▶ **Consigne**:
Mettez dans une liste JSON de chaînes les lignes qui vont de celle contenant "Given: Toggle the" jusqu'à celle contenant "Action: (x=287, y=190)", ces deux lignes comprises, avec une chaîne par ligne et sans les lignes vides. Laissez les images de côté dans la réponse.

▶ **Données à traiter**:
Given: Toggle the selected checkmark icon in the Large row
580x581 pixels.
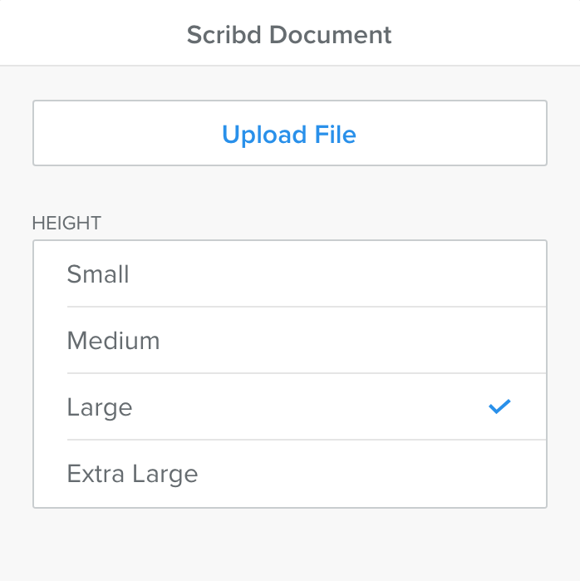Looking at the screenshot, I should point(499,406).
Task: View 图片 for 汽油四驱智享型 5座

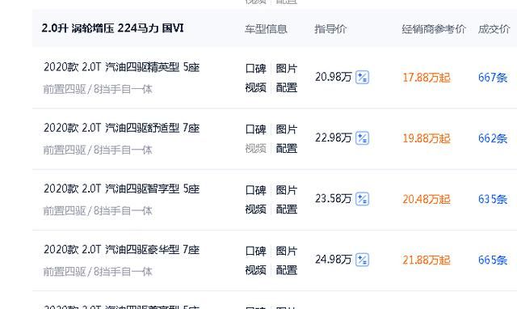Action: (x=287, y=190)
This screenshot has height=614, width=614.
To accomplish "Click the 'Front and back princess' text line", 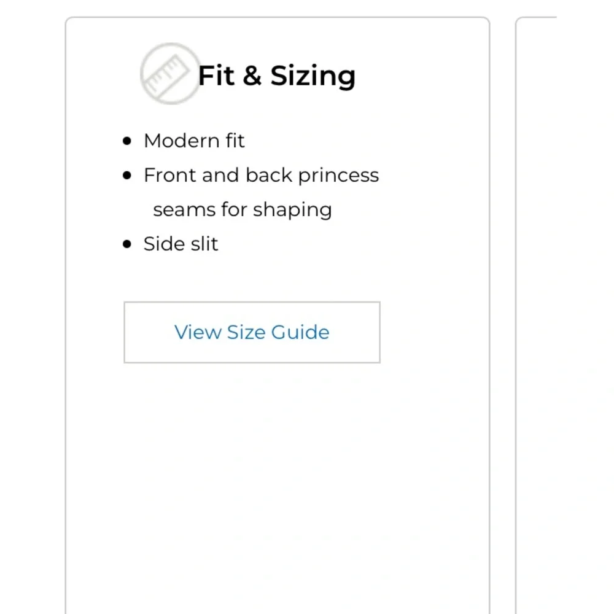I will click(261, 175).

* * *

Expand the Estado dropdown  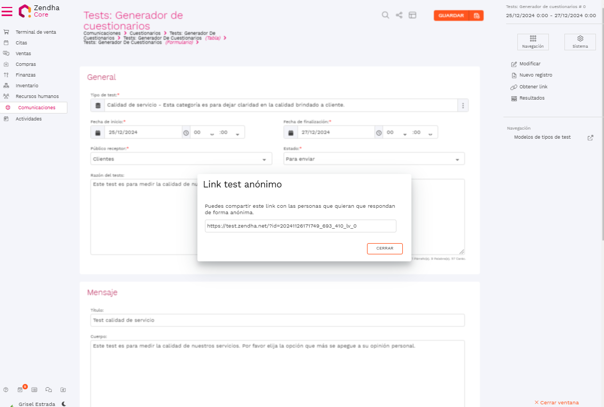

▶ **Réponse**:
[
  "Given: Toggle the selected checkmark icon in the Large row",
  "580x581 pixels.",
  "Looking at the screenshot, I should point(499,406).",
  "Task: View 图片 for 汽油四驱智享型 5座",
  "Action: (x=287, y=190)"
]